### Given records
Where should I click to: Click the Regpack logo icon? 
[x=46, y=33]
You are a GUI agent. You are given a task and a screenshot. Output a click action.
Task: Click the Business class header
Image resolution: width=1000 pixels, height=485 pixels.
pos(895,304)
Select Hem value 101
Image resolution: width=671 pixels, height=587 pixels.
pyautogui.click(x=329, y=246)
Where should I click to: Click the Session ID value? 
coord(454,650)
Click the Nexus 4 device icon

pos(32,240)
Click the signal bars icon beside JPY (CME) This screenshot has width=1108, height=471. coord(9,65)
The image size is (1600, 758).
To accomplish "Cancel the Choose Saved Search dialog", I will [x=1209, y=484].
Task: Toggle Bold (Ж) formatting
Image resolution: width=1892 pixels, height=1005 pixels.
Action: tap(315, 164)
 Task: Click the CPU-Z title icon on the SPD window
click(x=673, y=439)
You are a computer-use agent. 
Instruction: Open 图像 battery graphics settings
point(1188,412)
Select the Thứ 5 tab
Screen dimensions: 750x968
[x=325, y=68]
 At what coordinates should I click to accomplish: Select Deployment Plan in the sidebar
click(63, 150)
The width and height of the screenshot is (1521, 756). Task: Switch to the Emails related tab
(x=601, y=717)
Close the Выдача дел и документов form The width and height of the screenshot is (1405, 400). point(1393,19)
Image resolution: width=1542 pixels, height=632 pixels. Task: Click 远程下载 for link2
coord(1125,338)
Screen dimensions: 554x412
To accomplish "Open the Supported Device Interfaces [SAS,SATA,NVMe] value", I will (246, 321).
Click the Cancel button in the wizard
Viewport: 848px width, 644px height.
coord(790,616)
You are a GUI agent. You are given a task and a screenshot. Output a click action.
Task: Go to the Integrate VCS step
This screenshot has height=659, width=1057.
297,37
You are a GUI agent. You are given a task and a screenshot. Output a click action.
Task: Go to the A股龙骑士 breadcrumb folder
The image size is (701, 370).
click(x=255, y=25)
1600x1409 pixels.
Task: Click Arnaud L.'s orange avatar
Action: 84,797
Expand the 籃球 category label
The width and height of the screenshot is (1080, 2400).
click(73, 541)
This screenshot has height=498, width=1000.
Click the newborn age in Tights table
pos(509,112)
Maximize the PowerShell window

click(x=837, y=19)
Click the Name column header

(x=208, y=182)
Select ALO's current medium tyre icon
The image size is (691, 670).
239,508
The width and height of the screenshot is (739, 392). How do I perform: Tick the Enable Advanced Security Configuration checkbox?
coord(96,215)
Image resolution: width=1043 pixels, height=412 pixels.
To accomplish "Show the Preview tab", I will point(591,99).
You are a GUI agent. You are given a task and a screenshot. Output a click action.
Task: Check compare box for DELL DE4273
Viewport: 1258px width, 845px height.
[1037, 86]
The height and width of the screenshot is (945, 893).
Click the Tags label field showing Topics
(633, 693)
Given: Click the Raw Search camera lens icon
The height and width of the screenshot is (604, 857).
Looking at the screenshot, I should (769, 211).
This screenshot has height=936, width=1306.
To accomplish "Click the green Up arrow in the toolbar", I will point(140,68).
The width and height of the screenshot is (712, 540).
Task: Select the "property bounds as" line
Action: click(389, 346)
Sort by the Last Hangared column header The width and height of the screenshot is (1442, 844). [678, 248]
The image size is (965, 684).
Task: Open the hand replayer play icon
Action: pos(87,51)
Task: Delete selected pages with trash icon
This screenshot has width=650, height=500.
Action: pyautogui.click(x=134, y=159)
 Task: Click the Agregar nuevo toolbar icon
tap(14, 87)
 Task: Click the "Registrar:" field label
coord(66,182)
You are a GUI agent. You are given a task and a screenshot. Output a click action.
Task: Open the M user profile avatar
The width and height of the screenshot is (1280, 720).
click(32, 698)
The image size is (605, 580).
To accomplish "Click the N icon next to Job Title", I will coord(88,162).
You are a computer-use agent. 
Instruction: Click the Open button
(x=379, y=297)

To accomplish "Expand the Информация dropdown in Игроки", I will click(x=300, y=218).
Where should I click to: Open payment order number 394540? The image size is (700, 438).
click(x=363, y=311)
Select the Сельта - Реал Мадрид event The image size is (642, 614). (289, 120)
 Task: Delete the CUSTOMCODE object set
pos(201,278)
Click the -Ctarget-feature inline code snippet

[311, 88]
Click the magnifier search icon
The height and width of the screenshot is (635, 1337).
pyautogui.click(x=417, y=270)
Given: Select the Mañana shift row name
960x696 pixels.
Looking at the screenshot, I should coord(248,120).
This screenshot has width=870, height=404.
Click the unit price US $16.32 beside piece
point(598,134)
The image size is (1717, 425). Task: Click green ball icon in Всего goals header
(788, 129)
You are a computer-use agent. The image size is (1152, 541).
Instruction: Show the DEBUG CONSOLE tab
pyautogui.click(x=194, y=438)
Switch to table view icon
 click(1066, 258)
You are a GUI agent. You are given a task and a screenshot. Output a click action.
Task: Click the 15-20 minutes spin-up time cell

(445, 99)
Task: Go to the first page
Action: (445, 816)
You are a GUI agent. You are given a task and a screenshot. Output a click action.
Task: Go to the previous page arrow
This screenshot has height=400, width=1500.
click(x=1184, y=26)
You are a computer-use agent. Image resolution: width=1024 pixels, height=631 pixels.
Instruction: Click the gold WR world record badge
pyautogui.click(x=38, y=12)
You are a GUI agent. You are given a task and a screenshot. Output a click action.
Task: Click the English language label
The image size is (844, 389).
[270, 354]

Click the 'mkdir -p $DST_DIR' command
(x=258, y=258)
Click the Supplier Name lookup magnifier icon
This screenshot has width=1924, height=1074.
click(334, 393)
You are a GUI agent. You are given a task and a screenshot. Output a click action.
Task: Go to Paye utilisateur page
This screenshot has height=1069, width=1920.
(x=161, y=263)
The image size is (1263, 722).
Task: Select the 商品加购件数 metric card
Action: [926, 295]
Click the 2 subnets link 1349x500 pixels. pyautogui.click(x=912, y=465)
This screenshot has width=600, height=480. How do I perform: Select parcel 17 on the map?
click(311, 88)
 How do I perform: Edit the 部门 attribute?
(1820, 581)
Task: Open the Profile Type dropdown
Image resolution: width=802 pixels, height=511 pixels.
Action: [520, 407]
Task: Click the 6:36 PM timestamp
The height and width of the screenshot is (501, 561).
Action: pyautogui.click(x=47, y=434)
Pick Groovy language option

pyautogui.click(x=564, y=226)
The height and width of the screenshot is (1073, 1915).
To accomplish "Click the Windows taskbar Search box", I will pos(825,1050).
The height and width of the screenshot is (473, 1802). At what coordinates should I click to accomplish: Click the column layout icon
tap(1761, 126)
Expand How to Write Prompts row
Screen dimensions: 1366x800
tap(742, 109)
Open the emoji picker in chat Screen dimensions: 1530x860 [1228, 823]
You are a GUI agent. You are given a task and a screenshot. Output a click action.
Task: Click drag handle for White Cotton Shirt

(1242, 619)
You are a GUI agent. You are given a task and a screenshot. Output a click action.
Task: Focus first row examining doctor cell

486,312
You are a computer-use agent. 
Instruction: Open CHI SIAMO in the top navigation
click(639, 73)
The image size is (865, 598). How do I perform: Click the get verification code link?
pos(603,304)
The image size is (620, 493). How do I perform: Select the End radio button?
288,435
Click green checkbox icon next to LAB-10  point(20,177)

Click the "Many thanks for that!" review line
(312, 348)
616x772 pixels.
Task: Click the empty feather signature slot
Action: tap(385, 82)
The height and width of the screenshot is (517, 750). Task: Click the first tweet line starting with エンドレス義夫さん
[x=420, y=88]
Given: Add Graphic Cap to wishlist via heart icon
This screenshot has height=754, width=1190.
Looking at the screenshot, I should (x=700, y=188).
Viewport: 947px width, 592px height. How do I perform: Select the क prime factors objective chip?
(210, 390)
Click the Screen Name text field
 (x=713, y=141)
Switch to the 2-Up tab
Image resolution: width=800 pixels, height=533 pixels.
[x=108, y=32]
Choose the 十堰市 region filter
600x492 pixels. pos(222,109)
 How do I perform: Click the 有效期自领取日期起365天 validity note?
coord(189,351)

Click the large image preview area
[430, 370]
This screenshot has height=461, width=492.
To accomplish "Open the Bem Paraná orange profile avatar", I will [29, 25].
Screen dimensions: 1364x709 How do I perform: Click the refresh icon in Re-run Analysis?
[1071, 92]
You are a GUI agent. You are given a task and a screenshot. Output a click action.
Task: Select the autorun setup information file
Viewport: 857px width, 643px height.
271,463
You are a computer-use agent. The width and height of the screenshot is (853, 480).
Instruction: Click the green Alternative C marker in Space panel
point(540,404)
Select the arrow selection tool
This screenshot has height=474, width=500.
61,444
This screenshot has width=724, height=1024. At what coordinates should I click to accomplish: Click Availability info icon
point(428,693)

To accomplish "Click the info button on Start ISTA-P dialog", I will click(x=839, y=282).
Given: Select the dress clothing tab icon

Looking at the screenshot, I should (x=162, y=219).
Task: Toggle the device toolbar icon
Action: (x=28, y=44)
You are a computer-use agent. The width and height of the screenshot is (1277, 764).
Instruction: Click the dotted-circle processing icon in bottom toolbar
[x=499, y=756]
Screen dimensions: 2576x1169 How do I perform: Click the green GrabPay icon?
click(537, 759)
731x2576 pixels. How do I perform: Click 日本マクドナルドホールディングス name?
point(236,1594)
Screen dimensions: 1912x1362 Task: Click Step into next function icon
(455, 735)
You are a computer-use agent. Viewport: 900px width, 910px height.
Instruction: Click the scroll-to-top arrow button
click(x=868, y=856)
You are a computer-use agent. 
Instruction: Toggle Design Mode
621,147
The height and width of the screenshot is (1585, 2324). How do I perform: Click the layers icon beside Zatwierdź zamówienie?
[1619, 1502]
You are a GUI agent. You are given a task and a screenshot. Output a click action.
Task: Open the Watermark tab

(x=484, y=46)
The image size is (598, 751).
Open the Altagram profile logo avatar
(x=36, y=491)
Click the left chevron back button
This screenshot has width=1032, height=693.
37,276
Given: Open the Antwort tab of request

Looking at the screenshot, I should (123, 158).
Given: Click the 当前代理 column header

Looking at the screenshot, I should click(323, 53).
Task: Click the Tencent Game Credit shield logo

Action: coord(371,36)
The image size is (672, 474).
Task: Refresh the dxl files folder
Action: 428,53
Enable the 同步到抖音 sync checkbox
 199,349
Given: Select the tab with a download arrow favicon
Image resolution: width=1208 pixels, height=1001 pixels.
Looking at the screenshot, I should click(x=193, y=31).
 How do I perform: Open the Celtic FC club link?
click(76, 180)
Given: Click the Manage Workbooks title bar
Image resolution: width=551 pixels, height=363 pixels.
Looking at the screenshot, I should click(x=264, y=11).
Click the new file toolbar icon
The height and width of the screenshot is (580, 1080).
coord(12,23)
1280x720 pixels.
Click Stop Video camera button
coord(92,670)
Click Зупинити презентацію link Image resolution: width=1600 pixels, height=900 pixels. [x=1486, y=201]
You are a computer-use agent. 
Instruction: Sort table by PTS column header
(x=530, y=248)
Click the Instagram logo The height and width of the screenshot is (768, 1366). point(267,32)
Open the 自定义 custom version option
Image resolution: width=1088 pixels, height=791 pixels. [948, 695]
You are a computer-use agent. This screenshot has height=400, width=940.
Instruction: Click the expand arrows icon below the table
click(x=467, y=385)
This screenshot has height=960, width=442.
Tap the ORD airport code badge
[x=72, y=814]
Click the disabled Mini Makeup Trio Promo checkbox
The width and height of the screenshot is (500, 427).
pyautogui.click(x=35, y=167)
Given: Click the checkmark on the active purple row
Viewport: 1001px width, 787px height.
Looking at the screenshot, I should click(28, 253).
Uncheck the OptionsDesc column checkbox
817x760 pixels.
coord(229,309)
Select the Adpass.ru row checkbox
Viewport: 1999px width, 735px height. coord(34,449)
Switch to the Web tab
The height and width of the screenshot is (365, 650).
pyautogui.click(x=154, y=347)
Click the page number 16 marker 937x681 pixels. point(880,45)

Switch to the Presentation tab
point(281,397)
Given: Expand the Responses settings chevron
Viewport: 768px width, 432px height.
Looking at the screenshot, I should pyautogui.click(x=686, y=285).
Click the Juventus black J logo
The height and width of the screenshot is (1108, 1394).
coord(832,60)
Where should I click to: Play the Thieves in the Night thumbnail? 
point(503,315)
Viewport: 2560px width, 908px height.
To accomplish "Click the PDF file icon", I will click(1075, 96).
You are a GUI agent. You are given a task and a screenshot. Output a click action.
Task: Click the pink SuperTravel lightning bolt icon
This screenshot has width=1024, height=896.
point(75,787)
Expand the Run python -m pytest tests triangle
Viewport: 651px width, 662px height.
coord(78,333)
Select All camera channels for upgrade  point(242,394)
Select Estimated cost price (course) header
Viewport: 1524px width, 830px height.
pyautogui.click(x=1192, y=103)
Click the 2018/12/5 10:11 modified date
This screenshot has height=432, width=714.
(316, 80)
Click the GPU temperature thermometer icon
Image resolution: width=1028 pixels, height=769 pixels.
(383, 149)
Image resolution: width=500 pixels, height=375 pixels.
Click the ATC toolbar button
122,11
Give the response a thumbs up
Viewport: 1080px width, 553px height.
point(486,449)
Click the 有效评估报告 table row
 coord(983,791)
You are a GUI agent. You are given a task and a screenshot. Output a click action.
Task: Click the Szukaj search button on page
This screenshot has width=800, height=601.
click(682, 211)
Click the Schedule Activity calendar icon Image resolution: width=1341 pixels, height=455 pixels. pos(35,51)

### What the task requires
Among the lines above, list those that contain the word "dropdown".

### Task response
To accomplish "Expand the Информация dropdown in Игроки", I will click(x=300, y=218).
Task: Open the Profile Type dropdown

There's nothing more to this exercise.